Concept

Drama therapy

Summary
Drama therapy is the use of theatre techniques to facilitate personal growth and promote mental health. Drama therapy is used in a wide variety of settings, including hospitals, schools, mental health centers, prisons, and businesses. Drama therapy, as a modality of the creative arts therapies, exists in many forms and can apply to individuals, couples, families, and various groups. The modern use of dramatic process and theatre as a therapeutic intervention began with Jacob L. Moreno's development of psychodrama, an action-based form of psychoanalysis.
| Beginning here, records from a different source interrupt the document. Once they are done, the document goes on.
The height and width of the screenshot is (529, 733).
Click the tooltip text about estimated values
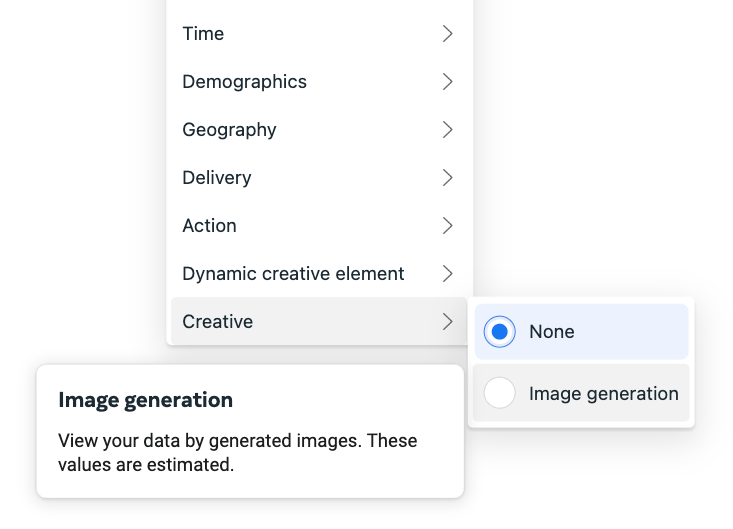point(237,452)
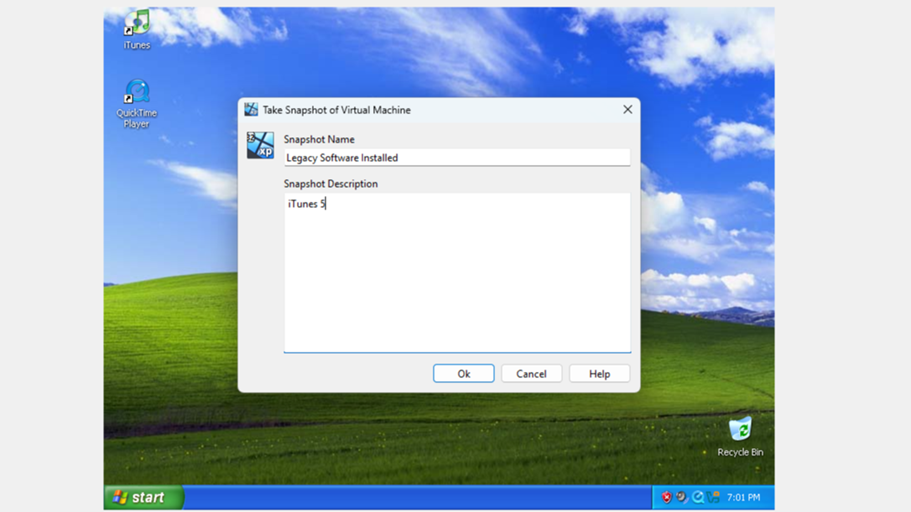
Task: Confirm the snapshot with Ok
Action: [x=463, y=374]
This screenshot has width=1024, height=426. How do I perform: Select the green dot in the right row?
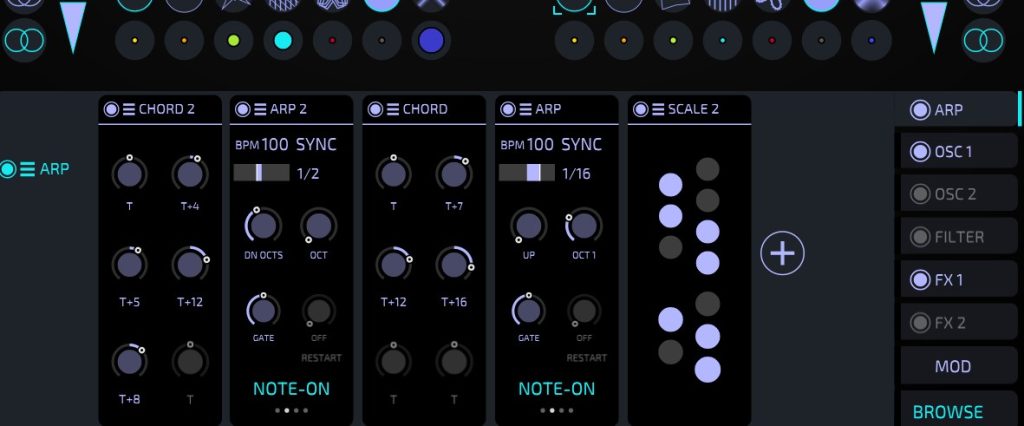672,41
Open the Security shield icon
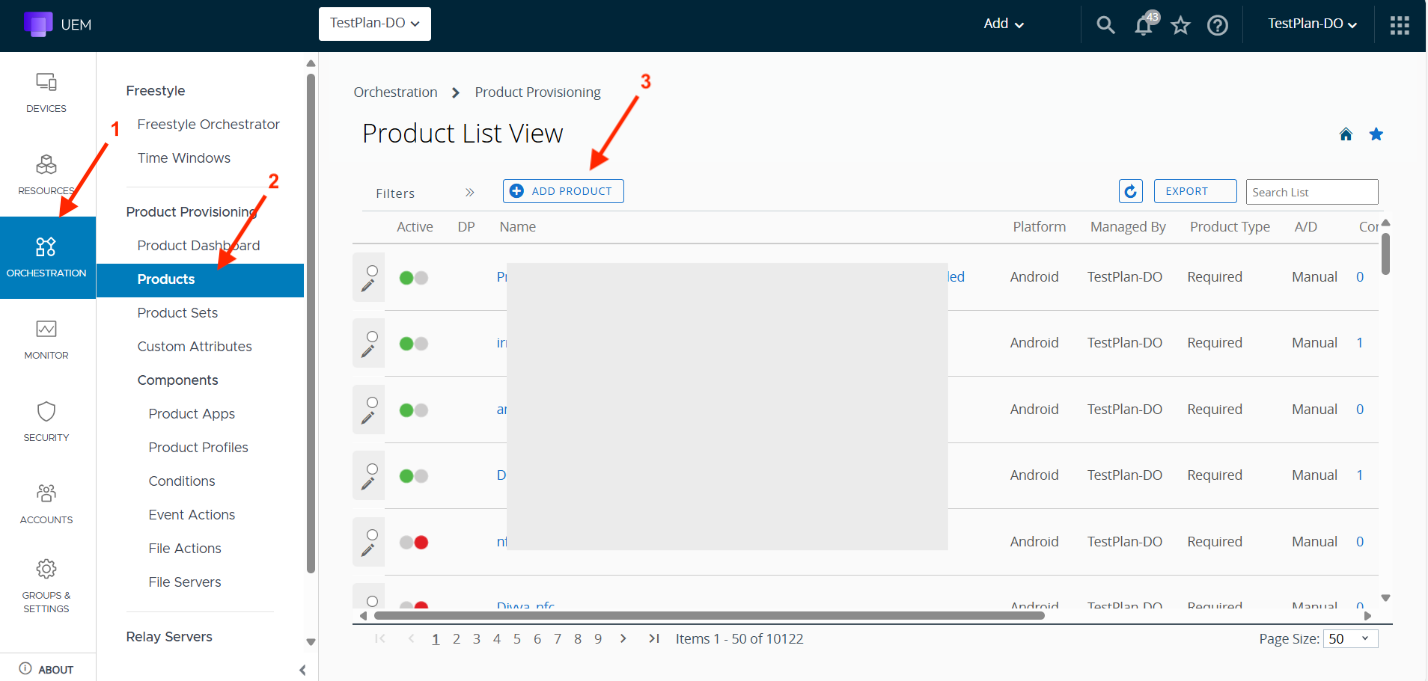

However, although Moreno's psychodrama preceded the beginning and development of drama therapy by roughly half a century, the field of drama therapy established itself as a distinct modality within the creative arts therapies and cannot be seen as merely an evolved form of psychodrama. The field of drama therapy has expanded to allow many forms of theatrical interventions as therapy including role-play, theatre games, group-dynamic games, mime, puppetry, and other improvisational techniques. Often, drama therapy is utilized to help a client: Solve a problem Achieve a catharsis Delve into truths about one's own self Understand the meaning of personally resonant images Explore and transcend unhealthy personal patterns of behavior and interpersonal interaction The theoretical foundation of drama therapy lies in drama, theater, psychology, psychotherapy, anthropology, play, as well as interactive and creative processes. In his book, "Drama as Therapy: Theory, practice and research," Phil Jones describes the emergence of the intentional use of drama as therapy as three-fold. First a long history of drama as a healing force with ancient roots in the healing rituals and dramas of various societies. The connection between drama and the psychological healing of society, though not of the individual, was first formally acknowledged by Aristotle, who was the originator of the term 'catharsis'.